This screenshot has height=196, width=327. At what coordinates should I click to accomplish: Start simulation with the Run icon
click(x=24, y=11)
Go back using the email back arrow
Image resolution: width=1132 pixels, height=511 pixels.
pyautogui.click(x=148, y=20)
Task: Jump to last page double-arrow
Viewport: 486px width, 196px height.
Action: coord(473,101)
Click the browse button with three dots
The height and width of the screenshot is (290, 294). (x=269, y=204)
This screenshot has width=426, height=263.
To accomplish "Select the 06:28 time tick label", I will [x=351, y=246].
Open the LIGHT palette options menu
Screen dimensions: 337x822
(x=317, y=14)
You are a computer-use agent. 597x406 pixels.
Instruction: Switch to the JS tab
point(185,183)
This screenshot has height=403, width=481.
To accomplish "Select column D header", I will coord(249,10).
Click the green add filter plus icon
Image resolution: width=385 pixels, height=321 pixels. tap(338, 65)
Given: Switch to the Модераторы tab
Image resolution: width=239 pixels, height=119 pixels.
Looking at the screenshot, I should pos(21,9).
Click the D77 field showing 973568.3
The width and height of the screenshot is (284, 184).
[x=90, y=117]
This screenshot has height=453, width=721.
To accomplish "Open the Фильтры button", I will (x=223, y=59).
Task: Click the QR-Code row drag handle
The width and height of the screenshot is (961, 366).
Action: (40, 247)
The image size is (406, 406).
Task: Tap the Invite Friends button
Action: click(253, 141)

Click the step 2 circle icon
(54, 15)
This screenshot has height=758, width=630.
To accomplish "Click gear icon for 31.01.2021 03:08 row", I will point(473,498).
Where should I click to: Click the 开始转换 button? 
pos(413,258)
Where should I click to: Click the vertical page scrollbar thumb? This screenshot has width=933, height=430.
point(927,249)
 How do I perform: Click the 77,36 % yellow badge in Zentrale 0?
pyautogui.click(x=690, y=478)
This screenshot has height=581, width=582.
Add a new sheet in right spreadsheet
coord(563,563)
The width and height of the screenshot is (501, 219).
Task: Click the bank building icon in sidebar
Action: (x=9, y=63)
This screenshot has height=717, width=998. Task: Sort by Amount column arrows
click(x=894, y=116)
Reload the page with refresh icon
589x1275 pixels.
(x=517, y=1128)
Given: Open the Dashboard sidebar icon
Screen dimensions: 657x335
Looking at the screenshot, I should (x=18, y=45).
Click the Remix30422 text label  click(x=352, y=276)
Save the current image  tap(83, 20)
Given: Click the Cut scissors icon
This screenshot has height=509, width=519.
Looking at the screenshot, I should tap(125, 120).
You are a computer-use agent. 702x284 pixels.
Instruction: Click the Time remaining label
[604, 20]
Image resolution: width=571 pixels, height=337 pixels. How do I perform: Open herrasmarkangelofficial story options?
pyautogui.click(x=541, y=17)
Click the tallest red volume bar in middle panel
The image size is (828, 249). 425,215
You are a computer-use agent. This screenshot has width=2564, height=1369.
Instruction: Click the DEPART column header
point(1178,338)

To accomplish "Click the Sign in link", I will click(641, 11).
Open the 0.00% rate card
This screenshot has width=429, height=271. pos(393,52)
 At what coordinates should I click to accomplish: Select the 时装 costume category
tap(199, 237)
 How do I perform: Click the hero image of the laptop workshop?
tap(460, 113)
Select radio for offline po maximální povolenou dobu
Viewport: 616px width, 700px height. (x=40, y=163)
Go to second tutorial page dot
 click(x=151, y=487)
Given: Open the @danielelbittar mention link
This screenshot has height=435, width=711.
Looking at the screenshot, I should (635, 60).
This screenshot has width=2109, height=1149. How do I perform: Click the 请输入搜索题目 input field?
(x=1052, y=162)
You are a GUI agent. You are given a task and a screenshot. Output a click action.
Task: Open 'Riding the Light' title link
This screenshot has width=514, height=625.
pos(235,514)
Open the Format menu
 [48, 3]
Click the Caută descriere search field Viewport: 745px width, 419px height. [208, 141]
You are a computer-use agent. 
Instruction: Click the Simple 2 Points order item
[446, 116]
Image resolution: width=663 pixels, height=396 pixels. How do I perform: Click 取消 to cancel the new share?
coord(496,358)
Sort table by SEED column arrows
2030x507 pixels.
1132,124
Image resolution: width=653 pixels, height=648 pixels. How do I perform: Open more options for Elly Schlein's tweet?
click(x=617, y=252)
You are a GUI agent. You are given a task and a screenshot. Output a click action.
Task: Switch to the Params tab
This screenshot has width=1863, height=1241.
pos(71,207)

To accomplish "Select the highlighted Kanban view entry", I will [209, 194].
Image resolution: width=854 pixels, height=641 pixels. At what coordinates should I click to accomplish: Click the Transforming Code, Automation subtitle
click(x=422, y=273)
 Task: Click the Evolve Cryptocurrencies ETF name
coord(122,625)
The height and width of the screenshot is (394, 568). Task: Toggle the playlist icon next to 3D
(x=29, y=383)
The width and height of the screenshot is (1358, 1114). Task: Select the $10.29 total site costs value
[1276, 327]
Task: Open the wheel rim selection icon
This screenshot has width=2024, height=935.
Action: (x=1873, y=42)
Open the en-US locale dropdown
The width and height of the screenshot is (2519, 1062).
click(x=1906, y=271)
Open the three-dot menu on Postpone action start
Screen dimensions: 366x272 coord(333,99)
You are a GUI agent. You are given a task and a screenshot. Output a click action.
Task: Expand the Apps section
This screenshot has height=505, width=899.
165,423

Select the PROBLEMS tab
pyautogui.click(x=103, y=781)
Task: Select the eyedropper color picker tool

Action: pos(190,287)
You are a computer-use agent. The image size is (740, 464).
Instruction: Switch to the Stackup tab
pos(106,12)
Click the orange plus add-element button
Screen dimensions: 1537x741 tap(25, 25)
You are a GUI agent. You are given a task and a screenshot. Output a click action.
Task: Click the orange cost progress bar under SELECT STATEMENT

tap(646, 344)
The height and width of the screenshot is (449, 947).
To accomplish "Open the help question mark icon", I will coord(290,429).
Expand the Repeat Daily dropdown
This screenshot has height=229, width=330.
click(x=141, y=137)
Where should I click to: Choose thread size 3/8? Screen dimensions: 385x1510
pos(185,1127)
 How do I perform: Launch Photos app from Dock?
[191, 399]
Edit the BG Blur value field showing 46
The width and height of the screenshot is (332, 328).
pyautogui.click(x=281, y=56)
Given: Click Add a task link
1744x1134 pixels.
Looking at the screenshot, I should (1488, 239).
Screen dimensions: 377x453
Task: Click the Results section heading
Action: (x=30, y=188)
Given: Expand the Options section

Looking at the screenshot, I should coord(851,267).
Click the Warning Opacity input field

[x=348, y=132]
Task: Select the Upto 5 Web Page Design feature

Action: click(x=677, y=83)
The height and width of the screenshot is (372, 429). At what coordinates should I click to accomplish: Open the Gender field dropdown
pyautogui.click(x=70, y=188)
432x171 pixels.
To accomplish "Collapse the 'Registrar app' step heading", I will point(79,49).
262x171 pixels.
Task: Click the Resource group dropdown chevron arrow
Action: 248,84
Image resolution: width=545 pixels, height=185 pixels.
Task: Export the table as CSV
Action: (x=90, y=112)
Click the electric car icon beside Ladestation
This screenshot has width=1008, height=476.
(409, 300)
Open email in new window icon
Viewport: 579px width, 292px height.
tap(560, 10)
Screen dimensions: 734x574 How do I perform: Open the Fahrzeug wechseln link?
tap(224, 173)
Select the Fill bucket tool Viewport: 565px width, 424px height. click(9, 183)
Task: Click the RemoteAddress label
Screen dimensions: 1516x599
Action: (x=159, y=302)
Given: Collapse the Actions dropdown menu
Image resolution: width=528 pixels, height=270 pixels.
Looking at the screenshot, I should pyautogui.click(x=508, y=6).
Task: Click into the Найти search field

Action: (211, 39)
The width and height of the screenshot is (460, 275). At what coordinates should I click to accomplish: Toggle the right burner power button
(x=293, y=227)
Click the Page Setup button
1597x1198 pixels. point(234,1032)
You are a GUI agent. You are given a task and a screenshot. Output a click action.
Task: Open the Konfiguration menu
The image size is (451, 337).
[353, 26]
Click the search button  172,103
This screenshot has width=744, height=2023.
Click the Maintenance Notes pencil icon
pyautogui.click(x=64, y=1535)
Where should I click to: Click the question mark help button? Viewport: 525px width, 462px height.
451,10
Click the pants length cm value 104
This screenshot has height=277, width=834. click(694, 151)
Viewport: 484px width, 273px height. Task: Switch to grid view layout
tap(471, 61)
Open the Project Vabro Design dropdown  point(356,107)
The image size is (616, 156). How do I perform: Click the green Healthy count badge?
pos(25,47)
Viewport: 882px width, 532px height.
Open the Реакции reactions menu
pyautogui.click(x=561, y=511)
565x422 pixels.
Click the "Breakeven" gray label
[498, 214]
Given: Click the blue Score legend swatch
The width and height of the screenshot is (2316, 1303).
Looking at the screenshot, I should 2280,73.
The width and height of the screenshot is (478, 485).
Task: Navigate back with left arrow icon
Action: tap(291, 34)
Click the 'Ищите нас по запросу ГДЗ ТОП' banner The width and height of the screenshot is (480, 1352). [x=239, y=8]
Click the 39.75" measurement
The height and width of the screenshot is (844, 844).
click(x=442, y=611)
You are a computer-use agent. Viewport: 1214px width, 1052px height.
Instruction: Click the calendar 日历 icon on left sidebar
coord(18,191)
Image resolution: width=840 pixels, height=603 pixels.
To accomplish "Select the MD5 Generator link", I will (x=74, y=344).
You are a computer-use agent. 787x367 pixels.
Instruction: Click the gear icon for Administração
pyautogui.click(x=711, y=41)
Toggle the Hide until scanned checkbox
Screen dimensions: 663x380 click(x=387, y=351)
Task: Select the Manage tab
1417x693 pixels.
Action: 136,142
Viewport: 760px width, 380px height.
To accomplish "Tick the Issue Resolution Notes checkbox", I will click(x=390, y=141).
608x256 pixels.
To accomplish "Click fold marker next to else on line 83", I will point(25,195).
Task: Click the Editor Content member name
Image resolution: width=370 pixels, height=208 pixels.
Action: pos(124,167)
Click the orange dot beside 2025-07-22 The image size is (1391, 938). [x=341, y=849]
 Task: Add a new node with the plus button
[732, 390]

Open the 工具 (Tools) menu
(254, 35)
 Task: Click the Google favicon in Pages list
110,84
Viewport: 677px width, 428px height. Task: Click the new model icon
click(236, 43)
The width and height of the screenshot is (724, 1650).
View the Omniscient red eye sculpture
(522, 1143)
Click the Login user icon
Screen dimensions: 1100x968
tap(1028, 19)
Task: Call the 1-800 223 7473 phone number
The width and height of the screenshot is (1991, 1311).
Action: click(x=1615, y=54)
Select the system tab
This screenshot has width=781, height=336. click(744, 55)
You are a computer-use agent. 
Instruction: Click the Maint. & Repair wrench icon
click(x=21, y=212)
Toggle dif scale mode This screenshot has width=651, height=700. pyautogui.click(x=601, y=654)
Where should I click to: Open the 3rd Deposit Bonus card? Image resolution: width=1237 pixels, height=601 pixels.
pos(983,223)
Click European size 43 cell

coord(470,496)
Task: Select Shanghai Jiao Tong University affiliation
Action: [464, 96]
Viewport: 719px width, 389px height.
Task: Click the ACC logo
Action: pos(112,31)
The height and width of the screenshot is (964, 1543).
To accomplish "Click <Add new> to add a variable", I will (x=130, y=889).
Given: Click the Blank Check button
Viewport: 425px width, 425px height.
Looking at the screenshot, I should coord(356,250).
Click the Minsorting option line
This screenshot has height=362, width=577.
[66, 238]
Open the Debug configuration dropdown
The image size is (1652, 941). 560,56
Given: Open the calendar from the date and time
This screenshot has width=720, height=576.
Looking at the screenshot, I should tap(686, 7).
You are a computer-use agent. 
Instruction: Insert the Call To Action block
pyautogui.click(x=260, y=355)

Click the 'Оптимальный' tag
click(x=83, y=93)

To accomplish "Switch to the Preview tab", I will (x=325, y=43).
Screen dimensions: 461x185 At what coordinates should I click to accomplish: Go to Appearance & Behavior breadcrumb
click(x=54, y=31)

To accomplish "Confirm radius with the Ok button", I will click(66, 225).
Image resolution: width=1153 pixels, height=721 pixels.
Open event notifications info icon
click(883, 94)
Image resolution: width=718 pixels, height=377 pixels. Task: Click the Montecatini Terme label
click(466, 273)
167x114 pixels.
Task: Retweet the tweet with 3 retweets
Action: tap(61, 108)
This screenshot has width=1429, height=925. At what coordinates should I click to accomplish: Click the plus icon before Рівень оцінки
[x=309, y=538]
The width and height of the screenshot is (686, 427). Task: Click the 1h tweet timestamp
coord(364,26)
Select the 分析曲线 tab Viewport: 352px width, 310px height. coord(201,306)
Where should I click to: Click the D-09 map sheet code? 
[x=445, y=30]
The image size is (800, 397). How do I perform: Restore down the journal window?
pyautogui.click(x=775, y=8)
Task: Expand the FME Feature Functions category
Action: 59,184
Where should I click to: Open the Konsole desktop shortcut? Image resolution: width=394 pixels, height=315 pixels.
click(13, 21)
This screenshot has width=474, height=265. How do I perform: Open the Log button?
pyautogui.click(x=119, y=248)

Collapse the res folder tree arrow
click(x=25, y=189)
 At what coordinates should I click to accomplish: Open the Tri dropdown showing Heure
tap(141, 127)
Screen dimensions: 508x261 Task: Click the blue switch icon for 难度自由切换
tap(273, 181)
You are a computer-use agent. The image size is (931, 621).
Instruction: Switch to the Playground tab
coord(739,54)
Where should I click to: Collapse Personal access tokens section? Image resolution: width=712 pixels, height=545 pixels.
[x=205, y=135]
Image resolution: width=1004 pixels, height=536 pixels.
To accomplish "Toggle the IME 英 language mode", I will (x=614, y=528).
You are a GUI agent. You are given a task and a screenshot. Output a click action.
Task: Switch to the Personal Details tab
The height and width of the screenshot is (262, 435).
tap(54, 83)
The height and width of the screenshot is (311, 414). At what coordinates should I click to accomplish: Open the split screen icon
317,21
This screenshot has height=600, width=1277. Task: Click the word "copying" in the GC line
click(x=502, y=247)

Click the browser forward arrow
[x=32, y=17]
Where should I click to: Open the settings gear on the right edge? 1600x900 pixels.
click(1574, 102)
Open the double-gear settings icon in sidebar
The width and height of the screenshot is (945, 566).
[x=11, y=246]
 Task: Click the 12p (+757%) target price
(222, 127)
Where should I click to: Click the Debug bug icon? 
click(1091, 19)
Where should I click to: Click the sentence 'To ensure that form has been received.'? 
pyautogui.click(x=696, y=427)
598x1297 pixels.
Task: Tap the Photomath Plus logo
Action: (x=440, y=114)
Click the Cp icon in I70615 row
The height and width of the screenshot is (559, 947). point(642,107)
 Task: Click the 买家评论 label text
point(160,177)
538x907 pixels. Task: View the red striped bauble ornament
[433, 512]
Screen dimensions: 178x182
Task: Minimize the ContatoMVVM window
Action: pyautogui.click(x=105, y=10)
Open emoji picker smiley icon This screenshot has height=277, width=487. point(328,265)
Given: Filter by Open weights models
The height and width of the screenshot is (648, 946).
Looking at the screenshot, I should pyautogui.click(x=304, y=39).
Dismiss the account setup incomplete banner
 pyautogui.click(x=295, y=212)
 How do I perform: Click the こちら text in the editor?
......
BRIEF: Lay out as a numbered list the lines of the records from the line with "Given: Expand the Options section" to the line with "pyautogui.click(x=70, y=188)", omitting blank lines.

EXERCISE SOLUTION:
1. Given: Expand the Options section
2. Looking at the screenshot, I should coord(851,267).
3. Click the Warning Opacity input field
4. [x=348, y=132]
5. Task: Select the Upto 5 Web Page Design feature
6. Action: click(x=677, y=83)
7. The height and width of the screenshot is (372, 429). At what coordinates should I click to accomplish: Open the Gender field dropdown
8. pyautogui.click(x=70, y=188)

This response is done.